I have not had a chance to see whether, as my colleague Mr Michael Moore clearly indicated in his speech, the plan fits that specification. Why should we in this house, unlike any other parliament in this Commonwealth, I would suggest, be asked to give a blank cheque in principle to a Territory Plan that we have not read? We have had the advantage, by grace and favour of Mr Wood, of an embargoed briefing on the plan; but we certainly have not read the large document itself. We have had a squiz at the computer printout of the colour plan, and we thank Mr Wood for that.
But here is a Government, Mr Speaker, which has put no money aside in the budget to implement the processes that have been put forward in this package; no money has been provided to set up the appeal structures to which my colleague Mr Humphries just referred. In effect, there will be no action until July 1992 under the Appropriation Bill, if it is passed; yet the debate has been pushed this morning. This is a non-consultative, unacceptable act, and I believe that the debate has probably gone far enough.
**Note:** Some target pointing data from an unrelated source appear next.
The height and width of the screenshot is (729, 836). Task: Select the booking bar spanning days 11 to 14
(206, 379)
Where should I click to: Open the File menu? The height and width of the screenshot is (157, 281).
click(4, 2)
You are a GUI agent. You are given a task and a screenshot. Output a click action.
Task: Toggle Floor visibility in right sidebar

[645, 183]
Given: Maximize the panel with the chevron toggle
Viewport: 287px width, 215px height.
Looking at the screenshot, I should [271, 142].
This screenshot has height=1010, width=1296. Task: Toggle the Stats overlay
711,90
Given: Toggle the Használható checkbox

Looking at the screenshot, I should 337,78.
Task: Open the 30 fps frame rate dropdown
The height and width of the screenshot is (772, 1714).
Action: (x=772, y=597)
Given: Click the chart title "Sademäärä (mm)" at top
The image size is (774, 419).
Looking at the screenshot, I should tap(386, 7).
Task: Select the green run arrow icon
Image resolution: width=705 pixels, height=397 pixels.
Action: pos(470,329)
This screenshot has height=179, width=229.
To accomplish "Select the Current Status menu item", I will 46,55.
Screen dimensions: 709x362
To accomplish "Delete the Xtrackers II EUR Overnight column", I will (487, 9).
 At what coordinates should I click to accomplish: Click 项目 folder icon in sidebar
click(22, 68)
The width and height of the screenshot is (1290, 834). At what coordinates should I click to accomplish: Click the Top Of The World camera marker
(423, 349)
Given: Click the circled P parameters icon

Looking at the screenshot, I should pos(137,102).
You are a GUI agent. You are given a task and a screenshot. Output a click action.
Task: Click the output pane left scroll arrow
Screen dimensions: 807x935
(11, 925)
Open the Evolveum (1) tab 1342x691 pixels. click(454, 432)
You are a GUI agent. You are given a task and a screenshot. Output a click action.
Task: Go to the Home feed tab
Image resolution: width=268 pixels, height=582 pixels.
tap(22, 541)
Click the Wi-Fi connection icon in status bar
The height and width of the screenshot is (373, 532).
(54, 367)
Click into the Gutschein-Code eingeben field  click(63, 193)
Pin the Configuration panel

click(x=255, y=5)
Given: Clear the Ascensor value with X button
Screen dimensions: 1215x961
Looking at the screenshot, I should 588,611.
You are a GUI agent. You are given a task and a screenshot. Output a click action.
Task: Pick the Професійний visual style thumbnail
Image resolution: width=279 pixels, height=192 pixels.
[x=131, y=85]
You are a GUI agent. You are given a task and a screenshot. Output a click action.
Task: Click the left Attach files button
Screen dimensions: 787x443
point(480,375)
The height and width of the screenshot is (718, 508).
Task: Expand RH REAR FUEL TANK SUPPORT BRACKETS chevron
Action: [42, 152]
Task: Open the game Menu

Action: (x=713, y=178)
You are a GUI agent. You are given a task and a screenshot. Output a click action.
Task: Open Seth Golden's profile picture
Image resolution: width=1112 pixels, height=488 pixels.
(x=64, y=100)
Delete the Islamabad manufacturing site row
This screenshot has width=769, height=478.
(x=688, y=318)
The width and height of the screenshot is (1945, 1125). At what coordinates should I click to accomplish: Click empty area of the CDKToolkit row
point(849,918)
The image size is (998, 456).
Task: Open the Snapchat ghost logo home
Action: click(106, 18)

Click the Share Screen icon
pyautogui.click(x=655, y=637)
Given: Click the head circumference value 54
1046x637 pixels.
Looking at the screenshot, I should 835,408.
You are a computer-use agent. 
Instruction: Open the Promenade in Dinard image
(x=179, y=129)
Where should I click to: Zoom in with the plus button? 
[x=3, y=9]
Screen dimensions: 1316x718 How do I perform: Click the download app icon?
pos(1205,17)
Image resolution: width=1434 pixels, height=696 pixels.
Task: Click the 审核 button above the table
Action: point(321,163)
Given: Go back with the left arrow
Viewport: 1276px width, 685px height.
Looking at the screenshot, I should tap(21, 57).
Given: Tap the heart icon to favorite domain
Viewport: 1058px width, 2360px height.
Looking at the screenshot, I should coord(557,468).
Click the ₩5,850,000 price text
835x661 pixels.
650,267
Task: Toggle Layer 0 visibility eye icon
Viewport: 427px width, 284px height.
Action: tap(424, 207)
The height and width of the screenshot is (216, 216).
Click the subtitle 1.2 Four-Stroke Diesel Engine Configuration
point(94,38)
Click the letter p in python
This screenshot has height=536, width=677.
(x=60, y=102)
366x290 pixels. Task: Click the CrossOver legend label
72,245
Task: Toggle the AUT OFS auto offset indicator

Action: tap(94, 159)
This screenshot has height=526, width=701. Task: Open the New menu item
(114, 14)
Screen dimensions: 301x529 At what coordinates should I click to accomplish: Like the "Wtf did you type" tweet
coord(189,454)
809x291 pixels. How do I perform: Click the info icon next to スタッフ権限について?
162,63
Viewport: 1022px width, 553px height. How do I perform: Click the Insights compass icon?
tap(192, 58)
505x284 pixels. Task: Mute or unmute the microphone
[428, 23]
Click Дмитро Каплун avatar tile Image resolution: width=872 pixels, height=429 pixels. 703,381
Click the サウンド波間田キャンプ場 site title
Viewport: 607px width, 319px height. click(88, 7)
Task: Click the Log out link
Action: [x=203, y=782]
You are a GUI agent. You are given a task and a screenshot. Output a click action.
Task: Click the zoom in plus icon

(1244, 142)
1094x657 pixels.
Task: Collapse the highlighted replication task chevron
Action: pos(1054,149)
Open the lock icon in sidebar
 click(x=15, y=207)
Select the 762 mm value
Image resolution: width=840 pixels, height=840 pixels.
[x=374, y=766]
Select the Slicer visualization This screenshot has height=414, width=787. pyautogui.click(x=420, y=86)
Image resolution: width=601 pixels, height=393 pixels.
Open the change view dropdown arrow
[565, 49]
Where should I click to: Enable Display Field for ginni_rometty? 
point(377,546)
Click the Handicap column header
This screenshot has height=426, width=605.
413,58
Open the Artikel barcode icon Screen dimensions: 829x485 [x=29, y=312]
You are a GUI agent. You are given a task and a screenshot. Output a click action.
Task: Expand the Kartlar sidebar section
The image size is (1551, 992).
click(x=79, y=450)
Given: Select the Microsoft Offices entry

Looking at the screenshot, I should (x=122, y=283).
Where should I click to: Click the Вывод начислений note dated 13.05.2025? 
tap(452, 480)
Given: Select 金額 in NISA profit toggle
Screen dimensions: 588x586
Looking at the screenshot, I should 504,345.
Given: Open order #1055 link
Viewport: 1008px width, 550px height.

We have heard from Mr Kaine about the importance of this legislation, with which we all agree. Mr Moore has put very clearly the contrary argument to the plan. He has said that he is yet to give his detailed response to whether it complies with clause 7, that is, a safe, efficient and attractive environment in which to live. Clearly, Mr Speaker, it would do this Assembly no good at all - it would lower the esteem of the Assembly in the eyes of the people of the ACT - if we give in-principle endorsement to that which we have not even read.
There is no great planning imperative among those members of the Labor Party who are in this house. None of them attended the great debates of the late 1980s and the mid-1980s, and they do not appreciate what they are doing. I mean no malice in those comments. They are simply not across planning issues; they never were. Mr Wood has put a lot of time into it in his short ministerial tenure, but I implore him to get his colleagues to see the difficult position that we are in today. We have heard the views of Mr Kaine and Mr Moore. They have been useful introductions for the community.